6. Spider-Man: Homecoming
I’ve been waiting all my life for them to finally get a Spider-Man movie right. Guess it only took six tries.
5. Baby Driver
Baby Driver is an imperfect movie, especially in its last third where even its best elements begin to break down. But its central conceit — a musical in which the characters listen to the music rather than singing it — is so enjoyable that it carries the movie well beyond anyplace it might otherwise have crashed on its own.
4. The Shape of Water
It is maybe a little ironic that what is probably Guillermo del Toro’s most assured film to date is also the one that feels the least like a Del Toro film. In The Shape of Water, Del Toro channels his affection for The Creature from the Black Lagoon, Abe Sapien, 60s Cold War paranoia, golden age Hollywood musicals, and a whole lot more into a love letter to outsiders that feels as much like a piece of French fabulism as it does any of Del Toro’s Spanish-language films.
4. Blade of the Immortal
For his 100th movie (depending on how you count), Takashi Miike combines the over-the-top qualities for which he is perhaps best known with the beauty and control of his more stately samurai films to create the bonkers and beautiful Blade of the Immortal. I watched it while recovering from surgery, and wrote up my slightly-drug-addled impressions at greater length for Unwinnable.
2. Thor: Ragnarok
There are lots of better movies lower on this list, but I probably didn’t have a better time at the movies all year than I did with Thor: Ragnarok. The various Marvel Cinematic Universe films have always done a pretty good job of feeling like they occupied an ever-expanding comic book universe, but Thor: Ragnarok may be the first one that actually feels like reading a four-issue comic book arc, in all the very best ways.
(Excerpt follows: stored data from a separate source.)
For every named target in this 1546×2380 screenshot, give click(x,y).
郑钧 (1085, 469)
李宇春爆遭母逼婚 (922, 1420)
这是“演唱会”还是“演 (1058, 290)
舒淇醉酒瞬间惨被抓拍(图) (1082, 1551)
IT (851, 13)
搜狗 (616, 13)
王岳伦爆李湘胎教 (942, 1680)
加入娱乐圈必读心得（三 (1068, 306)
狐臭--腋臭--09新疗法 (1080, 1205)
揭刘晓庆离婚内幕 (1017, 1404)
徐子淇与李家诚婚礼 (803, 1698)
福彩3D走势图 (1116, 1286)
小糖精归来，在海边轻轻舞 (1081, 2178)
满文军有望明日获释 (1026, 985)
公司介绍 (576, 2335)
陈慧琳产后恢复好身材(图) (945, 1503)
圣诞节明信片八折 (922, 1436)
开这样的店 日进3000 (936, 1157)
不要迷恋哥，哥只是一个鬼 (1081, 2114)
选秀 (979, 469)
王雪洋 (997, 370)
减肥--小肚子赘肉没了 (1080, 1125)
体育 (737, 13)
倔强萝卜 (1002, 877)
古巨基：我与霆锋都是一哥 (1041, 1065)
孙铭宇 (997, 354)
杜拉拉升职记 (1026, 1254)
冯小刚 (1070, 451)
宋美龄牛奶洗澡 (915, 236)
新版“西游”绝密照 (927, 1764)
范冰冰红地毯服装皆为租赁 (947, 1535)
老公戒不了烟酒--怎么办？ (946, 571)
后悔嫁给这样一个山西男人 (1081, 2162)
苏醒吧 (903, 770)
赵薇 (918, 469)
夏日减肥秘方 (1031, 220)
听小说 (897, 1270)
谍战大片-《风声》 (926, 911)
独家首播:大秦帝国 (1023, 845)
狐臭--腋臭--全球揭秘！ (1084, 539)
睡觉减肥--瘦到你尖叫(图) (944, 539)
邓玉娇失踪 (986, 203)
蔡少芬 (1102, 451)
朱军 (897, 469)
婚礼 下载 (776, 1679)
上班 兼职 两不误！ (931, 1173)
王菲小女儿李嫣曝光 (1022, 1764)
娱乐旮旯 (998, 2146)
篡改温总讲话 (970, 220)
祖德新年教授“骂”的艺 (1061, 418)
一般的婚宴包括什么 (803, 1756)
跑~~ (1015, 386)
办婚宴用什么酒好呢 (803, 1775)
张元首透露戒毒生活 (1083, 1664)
For various reasons, I seldom see movies more than once during their initial theatrical run. In fact, I can almost count the number of times I have done so on one hand. Sadly, I haven’t yet gone to see Thor: Ragnarok twice while in the theatre (and probably won’t), but I really want to, which maybe says all I need to say.
1. Get Out
When I left the theatre after seeing Get Out, one of the first things I said was, “I’ve got to stop watching the best movie I’m going to see all year in February.” (Last year it was The Witch.) I said it partly as a joke, but I also wasn’t kidding. From the minute I finished Get Out, I knew I wouldn’t see a better movie in 2017 because, let’s be honest, how amazing a year would it have been if we got two movies as good as Get Out?
My least favorite movie of the year has also remained the same since the moment I walked out of the theatre, and let us hope that it shall always remain so, because if I see a movie that I hate more than I hated Alien: Covenant in the immediate future, I will be very sad.
Besides those movies above, I had a lot of great experiences in the theatre watching revival showings in 2017. Once again, I made it out to Panic Fest in January, this time attending as a civilian for the first time ever, and I’m planning to go again this year. I caught the Nerdoween mystery triple feature with the Nerds of Nostalgia at the Tapcade for the third year in a row, in what has rapidly become my Halloween tradition. This year I saw Tales from the Hood for the first time, and got to introduce Jay to both Waxwork and Creepshow. And if Thor: Ragnarok wasn’t the best time I had at the movies all year, then seeing The Deadly Spawn for the first time ever on the big screen at the Alamo definitely was. Not only did I love the movie, but there was just that magic in the air that made the screening a particularly special event.
The last movie that I watched in 2017 was either The Last Jedi or Terminator 2, depending on how you count. The first movie I watched in 2018 was The Debt (2010), but the next one I watch is likely to be the much more on-brand Hell Night.